Le journaliste Félix Séguin a décrit sur Facebook la décision syndicale comme un « jeu extrêmement dangereux, tant pour ceux qui devront partir, que pour ceux qui devront rester ». « À bref et moyen termes, je crois que cette posture ne fera que des perdants », s’est inquiété l’animateur de J.E.

« Se retirer de la table de conciliation alors qu’il restait encore du temps et que le conciliateur nommé par le fédéral est l’un des plus habiles de sa profession, selon plusieurs, vraiment ? », a aussi lancé le chef d’antenne de la chaîne d’information en continu LCN Paul Larocque.

« TVA n’est pas une entreprise en pleine croissance comme Netflix », a aussi souligné le journaliste sportif Renaud Lavoie. « Si vous continuez à nier la réalité, c’est tous les syndiqués que vous mettez en péril, tant ceux qui partent que ceux qui restent. »

En ligne, d’autres employés syndiqués de TVA ont plutôt fait appel à la solidarité et à la confiance dans le processus de négociation, particulièrement pour ceux mis à pied.

« Je comprends très bien les membres d’être insécurisés face à un potentiel conflit », dit M. Bargoné. « On ne peut pas empêcher ça, mais nous, on reste dans la mission de régler et d’éviter un conflit. »

Négociations sur fond de licenciements

Le 2 novembre, le patron de Québecor Pierre Karl Péladeau avait annoncé le licenciement de 547 employés, soit près du tiers de ses effectifs. Le tout en raison d’une situation jugée « critique » pour l’entreprise médiatique. Elle a notamment décidé de mettre fin à sa production télévisuelle interne en la transférant à l’externe.

Une façon de se faire une « passe sur la palette », avait alors dénoncé le syndicat. « TVA va pouvoir continuer de faire exactement la même chose, mais les travailleurs, plutôt qu’avoir une job syndiquée avec un régime de retraite et des assurances, deviendront pigistes chez des producteurs indépendants liés à TVA », avait estimé M. Bargoné.

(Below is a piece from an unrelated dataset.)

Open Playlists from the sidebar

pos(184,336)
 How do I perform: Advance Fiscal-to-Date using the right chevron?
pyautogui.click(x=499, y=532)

Une dizaine de jours plus tard, Pierre Karl Péladeau se soustrayait à une rencontre avec le syndicat en raison de ses accusations publiques, dénonçait-il. C’est dans ce contexte que se sont ouvertes les négociations pour une nouvelle convention collective pour les employés du Groupe TVA, en décembre dernier. Leur dernière convention collective avait pris fin un an plus tôt.

Des précédents

Le lock-out du Journal de Montréal, aussi propriété de Québecor, a fait date, étant le plus long de l’histoire de la presse au Canada. Il a duré 764 jours, du 24 janvier 2009 au 26 février 2011. Pendant cette période, le Journal a continué d’être publié, avec l’aide de cadres, de pigistes et des employés non syndiqués de l’agence QMI.

En ce moment, les employés d’une autre filiale de Québecor, Vidéotron, à Gatineau, sont en lock-out depuis la fin d'octobre.